= Workingmen's Benevolent Association of Schuylkill County =

19th-century US labor organization

The Workingmen's Benevolent Association was a 19th-century labor organization that consisted mainly of coal miners. It was organized in 1868 in Schuylkill County, Pennsylvania, with John Siney as president. In 1869, the organization called a strike of coal-miners from May 5 to June 16. There were some gains resulting from the strike. The union was organized in an area of alleged Molly Maguires activity.

Strikes were called in 1868, 1869, and 1871. Two unarmed strikers were shot and killed in Scranton during the 1871 strike by mine owners' guards.

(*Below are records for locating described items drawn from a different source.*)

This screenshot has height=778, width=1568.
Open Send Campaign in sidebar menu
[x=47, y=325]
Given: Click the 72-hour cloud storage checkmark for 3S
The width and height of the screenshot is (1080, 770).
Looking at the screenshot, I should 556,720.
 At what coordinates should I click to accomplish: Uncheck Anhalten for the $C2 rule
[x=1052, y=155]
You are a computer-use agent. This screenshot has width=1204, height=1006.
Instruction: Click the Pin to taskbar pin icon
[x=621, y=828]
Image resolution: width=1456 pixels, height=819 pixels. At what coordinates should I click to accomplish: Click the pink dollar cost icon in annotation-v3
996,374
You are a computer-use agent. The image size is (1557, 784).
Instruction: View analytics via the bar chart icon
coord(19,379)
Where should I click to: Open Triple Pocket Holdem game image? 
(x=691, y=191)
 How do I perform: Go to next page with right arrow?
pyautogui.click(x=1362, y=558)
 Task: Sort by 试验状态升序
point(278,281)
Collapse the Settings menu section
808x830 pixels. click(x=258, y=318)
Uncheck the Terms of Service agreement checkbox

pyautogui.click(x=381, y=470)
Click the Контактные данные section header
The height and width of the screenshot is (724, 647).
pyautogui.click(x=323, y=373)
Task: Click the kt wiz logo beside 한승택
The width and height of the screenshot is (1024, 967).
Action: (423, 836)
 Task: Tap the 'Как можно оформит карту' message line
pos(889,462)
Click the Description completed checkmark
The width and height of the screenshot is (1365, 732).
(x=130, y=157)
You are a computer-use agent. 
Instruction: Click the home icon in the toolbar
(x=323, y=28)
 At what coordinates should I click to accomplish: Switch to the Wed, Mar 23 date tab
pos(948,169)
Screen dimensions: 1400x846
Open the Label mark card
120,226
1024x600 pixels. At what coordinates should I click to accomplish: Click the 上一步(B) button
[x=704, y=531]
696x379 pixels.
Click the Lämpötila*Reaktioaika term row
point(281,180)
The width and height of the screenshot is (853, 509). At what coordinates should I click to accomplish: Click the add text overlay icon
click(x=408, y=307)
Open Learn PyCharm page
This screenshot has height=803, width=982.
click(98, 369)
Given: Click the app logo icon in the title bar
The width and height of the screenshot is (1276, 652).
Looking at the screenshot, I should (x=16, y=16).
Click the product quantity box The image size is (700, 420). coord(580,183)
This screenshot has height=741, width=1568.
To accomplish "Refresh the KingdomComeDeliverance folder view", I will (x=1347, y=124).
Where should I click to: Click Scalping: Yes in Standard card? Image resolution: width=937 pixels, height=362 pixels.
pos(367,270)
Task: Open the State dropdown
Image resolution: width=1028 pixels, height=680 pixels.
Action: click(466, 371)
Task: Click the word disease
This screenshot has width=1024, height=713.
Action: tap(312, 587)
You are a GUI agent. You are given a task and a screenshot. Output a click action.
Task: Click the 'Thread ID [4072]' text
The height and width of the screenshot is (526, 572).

==The organization is transformed into a national entity==
John Siney also headed the Miners' and Laborers' Benevolent Association. The Miners' and Laborers' Benevolent Association was formed in 1870, and in 1872 it became a national union in the bituminous fields of Pennsylvania, Maryland, Ohio, Kentucky, West Virginia and Michigan. The Miners' and Laborers' Benevolent Association was crushed in 1875. Pennsylvania Industrialist Franklin B. Gowen forced a strike in January 1875 that came to be known as the Long Strike. The strike lasted six months, and resulted in the destruction of the union.

==Predecessor==
An earlier organization, the Workingmen's Benevolent Society of Carbon County, was organized in the Schuylkill region in 1864. The Workingmen's Benevolent Association was the name under which the anthracite coal fields were organized. In 1870 the Pennsylvania state legislature gave the society a charter (as a labor union) and the name was changed to the Miners and Laborers’ Benevolent Association, but it continued to be called, except officially, by its prior name—the Workingmen's Benevolent Association.